Bunların özelliklerini sayalım:

*Gerçek dindar gıybet etmez, sahtesi bol bol eder. Gıybet etme denildiğinde, "Benim bu yaptığım gıybet değil ki..." cevabını verir.

*Gerçek dindarın itikadı sahihtir. Sahtesinin inançlarında bid'atler vardır.

*Gerçek dindar kendini övmez, sahtesi över de över.

*Gerçek dindar ihlaslıdır ama ben ihlaslıyım demez; sahtesi ihlassızdır, durmadan ben ihlaslıyım der.

*Gerçek dindar paraya ve dünya malına âşık değildir; sahtesi paraya âdeta tapar, zengin olmak için her haltı yer.

*Gerçek dindar ben demez, sahtesi günde bin kez ben der.

*Gerçek dindarın elinden ve dilinden Müslümanlar selamettedir.

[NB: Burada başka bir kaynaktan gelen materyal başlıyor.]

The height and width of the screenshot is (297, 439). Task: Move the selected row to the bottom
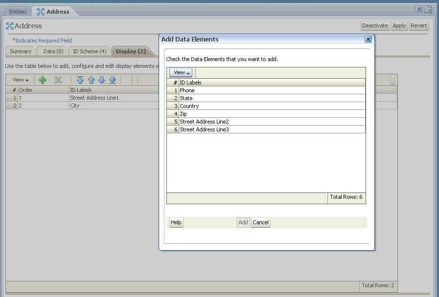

Sahtesinden değil.

*Gerçek dindar, bütün mü'minlerin tek bir Ümmet oluşturduğunun bilincinde ve idrakindedir. Sahtesi parça, cemaat, tarikat, grup taassubu, militanlığı sergiler.

*Gerçek dindar yalan söylemez, sahtesi söyler.

*Gerçek dindar verdiği sözü tutar, sahtesi tutmaz.

*Gerçek dindar emanetlere ihanet etmez, sahtesi eder.

*Gerçek dindar riyasete talib olmaz, matlub olursa, ehliyeti yoksa kabul etmez.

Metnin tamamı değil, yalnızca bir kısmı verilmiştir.